The popularity of "My Old Kentucky Home" as recording material continued into the 20th century, despite the fact that the song was then more than fifty years old. In the first two decades of the century, newly established Victor Records released thirteen versions of the song (plus five more recordings that included it as part of a medley).[26] During that same period, Columbia Records issued a similar number, including one by Margaret Wilson (daughter of U.S. president Woodrow Wilson).[27] One of the major vocal groups of the day, the Peerless Quartet, recorded it twice,[28] as did internationally known operatic soprano Alma Gluck.[29] It was also recorded by various marching and concert bands, including three recordings by one of the most well-known, Sousa's Band,[30] as well as three by the house concert band at Edison Records.[31]

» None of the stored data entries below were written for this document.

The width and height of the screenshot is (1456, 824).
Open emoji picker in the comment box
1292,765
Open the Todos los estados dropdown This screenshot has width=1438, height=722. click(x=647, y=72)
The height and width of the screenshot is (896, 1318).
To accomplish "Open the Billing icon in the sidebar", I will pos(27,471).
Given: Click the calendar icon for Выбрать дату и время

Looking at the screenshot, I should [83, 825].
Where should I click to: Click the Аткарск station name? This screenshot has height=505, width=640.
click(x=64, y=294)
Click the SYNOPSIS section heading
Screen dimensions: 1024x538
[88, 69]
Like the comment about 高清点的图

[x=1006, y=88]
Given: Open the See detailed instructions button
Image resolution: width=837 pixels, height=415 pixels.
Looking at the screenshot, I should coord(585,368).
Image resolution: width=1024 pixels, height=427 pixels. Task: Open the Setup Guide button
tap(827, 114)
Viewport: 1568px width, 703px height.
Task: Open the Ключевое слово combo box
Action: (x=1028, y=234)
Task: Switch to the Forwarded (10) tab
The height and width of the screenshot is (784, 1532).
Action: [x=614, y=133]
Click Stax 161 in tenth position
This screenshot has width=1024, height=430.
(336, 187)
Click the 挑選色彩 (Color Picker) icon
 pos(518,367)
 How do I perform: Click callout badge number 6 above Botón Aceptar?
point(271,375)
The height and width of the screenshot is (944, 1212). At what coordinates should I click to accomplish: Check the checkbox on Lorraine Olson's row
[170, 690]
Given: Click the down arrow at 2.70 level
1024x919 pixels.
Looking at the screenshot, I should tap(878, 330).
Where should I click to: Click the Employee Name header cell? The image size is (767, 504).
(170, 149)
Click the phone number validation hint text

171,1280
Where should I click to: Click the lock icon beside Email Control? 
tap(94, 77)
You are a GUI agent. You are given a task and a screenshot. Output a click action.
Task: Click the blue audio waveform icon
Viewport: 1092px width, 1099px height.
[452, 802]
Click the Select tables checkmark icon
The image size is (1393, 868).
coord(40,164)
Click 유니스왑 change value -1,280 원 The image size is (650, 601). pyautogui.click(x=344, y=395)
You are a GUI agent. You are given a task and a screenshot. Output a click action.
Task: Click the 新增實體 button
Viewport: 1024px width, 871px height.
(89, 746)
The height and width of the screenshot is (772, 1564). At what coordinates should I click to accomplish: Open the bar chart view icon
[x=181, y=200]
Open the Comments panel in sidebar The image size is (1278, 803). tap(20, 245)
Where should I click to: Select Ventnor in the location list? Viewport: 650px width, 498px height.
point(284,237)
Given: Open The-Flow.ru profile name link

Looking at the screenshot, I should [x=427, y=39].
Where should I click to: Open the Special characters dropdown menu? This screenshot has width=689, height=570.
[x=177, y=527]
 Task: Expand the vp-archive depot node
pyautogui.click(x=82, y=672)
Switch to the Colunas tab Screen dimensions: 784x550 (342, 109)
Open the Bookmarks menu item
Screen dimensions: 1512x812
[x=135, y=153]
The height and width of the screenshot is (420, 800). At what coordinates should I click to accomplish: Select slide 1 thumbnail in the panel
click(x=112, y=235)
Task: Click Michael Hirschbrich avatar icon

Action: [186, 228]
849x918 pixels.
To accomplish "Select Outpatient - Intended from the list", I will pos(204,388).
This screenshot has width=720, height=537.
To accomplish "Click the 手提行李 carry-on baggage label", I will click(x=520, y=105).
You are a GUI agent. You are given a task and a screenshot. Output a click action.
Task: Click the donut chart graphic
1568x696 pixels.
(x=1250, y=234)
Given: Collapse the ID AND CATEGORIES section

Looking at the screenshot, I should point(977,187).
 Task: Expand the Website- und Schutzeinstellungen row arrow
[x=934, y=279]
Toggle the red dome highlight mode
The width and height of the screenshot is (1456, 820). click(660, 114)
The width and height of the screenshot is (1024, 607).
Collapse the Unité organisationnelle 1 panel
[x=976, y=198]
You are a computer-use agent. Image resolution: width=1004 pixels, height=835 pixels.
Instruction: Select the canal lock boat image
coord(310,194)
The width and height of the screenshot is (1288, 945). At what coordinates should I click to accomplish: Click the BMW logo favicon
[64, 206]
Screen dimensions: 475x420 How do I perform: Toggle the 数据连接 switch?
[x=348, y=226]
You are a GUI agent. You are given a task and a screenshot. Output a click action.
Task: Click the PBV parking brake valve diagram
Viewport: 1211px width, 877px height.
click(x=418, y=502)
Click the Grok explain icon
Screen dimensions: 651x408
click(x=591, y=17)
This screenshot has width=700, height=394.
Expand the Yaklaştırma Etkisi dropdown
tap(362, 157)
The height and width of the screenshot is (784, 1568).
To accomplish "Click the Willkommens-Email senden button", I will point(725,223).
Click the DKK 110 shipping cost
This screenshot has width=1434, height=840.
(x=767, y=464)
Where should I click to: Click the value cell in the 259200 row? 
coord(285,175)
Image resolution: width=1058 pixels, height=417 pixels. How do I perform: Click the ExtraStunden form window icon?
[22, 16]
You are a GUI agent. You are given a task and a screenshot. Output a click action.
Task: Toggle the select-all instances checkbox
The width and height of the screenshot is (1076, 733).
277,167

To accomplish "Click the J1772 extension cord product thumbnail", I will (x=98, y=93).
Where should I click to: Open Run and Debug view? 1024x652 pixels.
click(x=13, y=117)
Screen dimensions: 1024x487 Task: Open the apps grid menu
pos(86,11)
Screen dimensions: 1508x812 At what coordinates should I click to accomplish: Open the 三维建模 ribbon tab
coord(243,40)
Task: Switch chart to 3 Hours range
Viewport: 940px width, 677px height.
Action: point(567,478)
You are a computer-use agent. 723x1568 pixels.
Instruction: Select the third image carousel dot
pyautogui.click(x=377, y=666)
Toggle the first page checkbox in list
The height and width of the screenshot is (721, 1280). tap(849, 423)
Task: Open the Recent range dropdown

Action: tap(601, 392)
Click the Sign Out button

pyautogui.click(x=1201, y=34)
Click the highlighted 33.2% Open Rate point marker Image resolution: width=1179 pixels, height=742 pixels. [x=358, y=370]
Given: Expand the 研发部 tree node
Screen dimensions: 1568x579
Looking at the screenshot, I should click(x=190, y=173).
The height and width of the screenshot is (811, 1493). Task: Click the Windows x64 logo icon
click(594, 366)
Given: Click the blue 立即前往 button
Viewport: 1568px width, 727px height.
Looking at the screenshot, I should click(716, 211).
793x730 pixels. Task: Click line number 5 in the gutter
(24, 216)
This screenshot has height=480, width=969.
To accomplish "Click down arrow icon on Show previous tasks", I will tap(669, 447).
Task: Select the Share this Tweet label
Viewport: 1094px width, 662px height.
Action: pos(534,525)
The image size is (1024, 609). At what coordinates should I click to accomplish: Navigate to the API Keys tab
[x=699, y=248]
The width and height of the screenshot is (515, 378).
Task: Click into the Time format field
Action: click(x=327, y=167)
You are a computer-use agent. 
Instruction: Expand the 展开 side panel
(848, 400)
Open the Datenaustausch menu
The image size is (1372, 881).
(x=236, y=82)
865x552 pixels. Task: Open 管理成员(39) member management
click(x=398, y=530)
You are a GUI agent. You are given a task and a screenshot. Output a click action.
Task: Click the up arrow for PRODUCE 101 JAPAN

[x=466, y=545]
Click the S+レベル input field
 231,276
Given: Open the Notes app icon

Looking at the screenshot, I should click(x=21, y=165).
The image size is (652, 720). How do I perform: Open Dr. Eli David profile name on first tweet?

Although the frequency of its recording dropped off as the century progressed, "My Old Kentucky Home" continued to be used as material by some of the major popular singers of the day. Versions were recorded by Kate Smith,[32] Bing Crosby,[33] and Al Jolson.[34] A version by operatic contralto Marian Anderson was released in Japan[35] and Paul Robeson recorded his version for an English company while living in London in the late 1920s.[36] The song continued to find expression in non-traditional forms, including New Orleans jazz versions by Louis Armstrong[37] and Bunk Johnson,[38] and a swing version by Gene Krupa.[39] For a listing of some other recorded versions of the song, see External links.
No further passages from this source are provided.